Si certains ont vu la sélection du nouveau bébé de la Warner (et d’autres contenus originaux Netflix) comme une volonté des organisateurs de la Mostra de prouver leur ouverture aux nouvelles formes de production (et c’est sans doute le cas), le résultat, un véritable exercice de style made in Villeneuve, démontre autre chose : la 78e édition du festival souhaite célébrer le grand cinéma. Comme l’avait fait Cannes en 2015 avec Mad Max : Fury Road, Venise a fait l’impasse sur les moyens pour célébrer la fin : un objet hyper-spectaculaire et magistral, une expérience visuelle et sonore hors normes se situant quelque part (et on ne saura jamais vraiment où) entre le blockbuster et le film d’auteur. Aussi cher qu’Interstellar ou Blade Runner 2049 – dernier bijou en date du cinéaste québécois –, Dune réunit des prouesses techniques, des effets spéciaux d’une grande précision et des virages artistiques à 180°. C’est en cela que Denis Villeneuve est un grand cinéaste : même aux commandes d’une franchise, il sait prendre des risques.

 

L’histoire de Dune – l’œuvre de science-fiction la plus vendue au monde – colle parfaitement à l’univers du réalisateur et à son esthétique, qui vaut tous les superlatifs. Il nous a habitués, depuis la sortie d’Arrival en 2016, aux ambiances apocalyptiques, aux somptueux plans de paysages désertés et aux scènes d’horreur sublimées à l’extrême. Un jeune homme, Paul Atréides (Timothée Chalamet), est chassé de son royaume et trouve refuge sur Arrakis, une planète exotique aussi appelée “Dune”. Là-bas, il trouve une “épice” rouge, une ressource naturelle précieuse et hallucinogène. Le prince se lie à une tribu d’autochtones proches des Fremen, des femmes oppressées qu’il ne cesse de voir dans ses rêves. Une guerre entre peuples ennemis est sur le point de commencer… 
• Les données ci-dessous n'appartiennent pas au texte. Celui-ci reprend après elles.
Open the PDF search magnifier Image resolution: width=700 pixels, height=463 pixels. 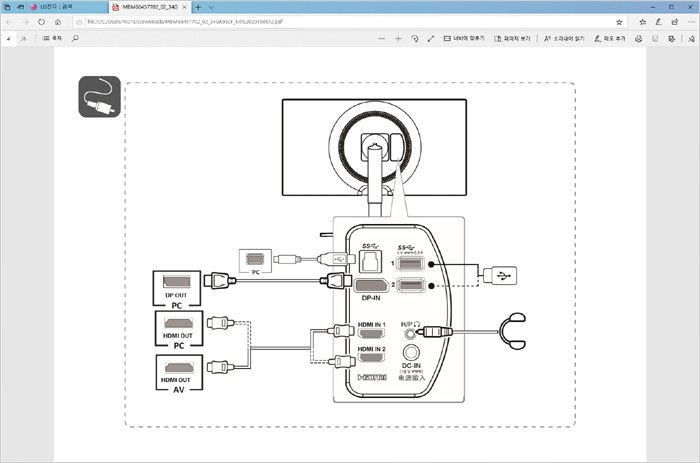(x=75, y=38)
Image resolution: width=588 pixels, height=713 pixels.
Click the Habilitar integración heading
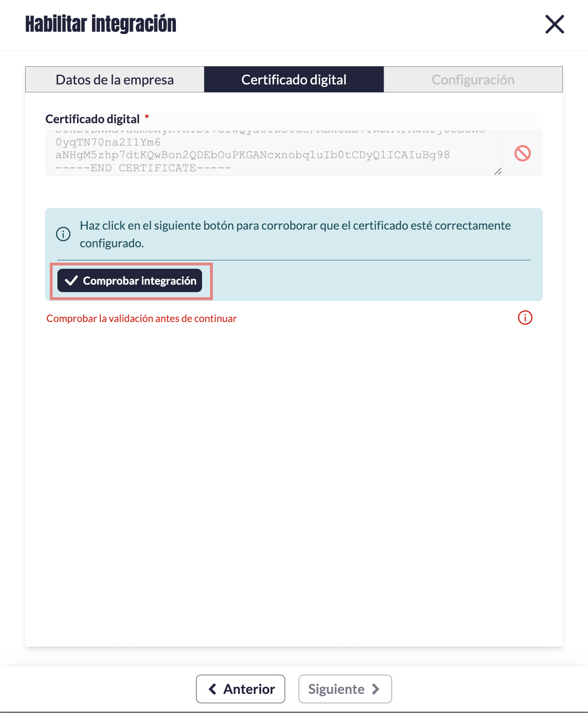pyautogui.click(x=101, y=24)
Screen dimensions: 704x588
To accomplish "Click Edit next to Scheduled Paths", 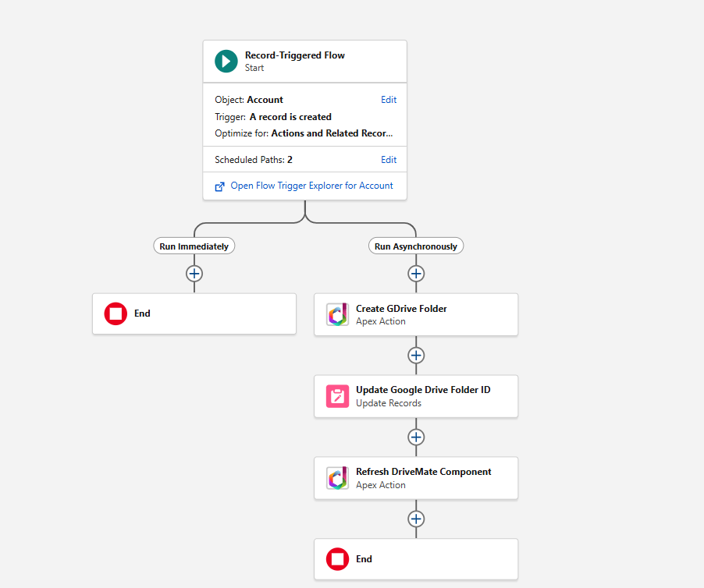I will 388,160.
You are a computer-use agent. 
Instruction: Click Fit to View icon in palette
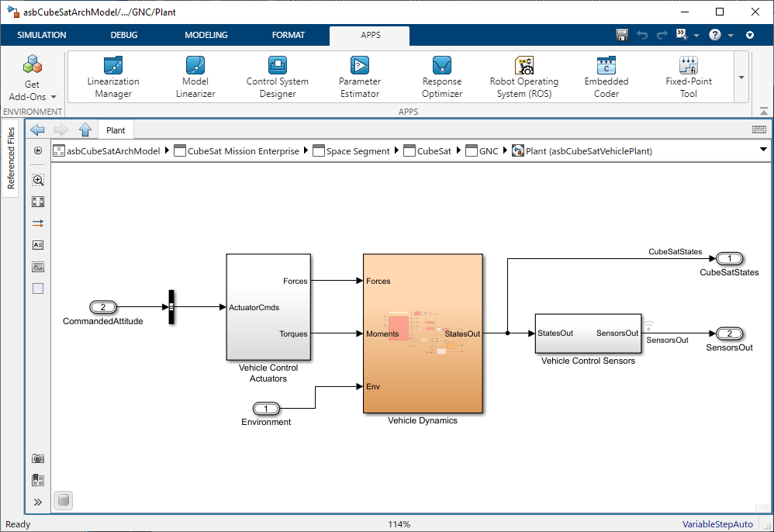pyautogui.click(x=38, y=202)
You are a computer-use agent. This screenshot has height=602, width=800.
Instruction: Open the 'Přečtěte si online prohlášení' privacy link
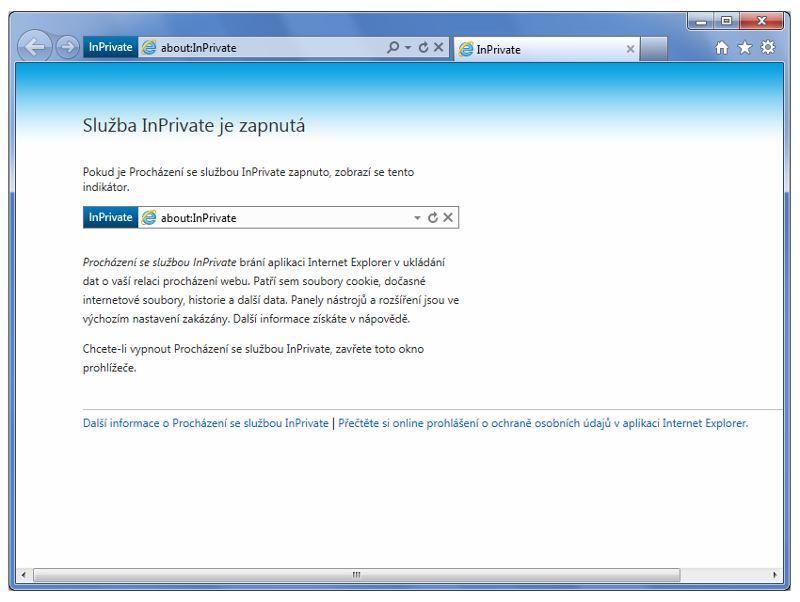[542, 423]
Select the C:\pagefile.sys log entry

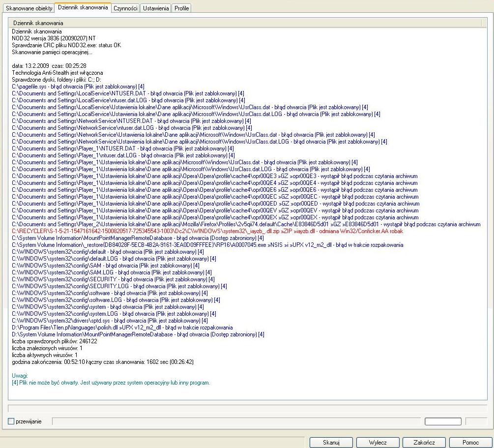pos(78,87)
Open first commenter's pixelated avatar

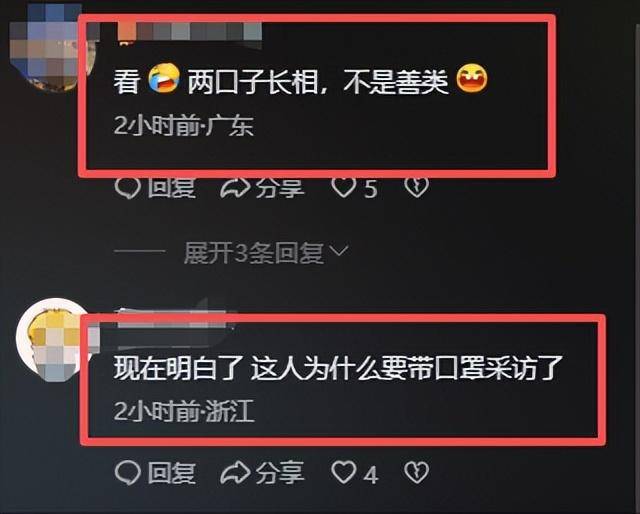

La force de ce film, aussi spectaculaire que contemplatif, réside dans sa retenue. Pendant la première heure, Denis Villeneuve n’insère aucune scène de combat et – lorsqu’il y consent enfin – préfère alors braquer sa caméra sur les battements de cils d’un guerrier qui vacille. Idem lorsque la guerre débute. Il multiplie les plans sur des palmiers en flammes et délaisse les séquences de corps à corps. Filmant la Dune comme un territoire où la nature a repris ses droits, plutôt magistrale que menaçante, il exacerbe, avec son adaptation, une des nombreuses dimensions du récit : l’écologie. Paul est fasciné par cette zone terriblement dangereuse, tant les vents et les mouvements du sable rendent impossible toute vie humaine, et ne cesse d’étudier les moyens d’y survivre. Au risque de décevoir les amoureux de blockbusters (au sens classique du terme), la nouvelle coqueluche de la Warner se déleste des codes du genre, imposant son rythme éthéré et sa passion pour l’onirisme. Qu’importe s’ils ne voient pas d’un bon œil la présence anecdotique de Zendaya – son personnage apparaît presque uniquement dans les visions de Paul –, dont on peine à recenser les dix petites répliques. Elle prononce néanmoins la plus importante, “This is only the beginning”, qui annonce la suite d’une saga dont le premier volet, encensé ou détesté, aura pulvérisé l’habituelle quiétude de la Mostra de Venise. 

 

Dune (2015) de Denis Villeneuve, présenté hors compétition à la 78e Mostra de Venise. En salle le 15 septembre.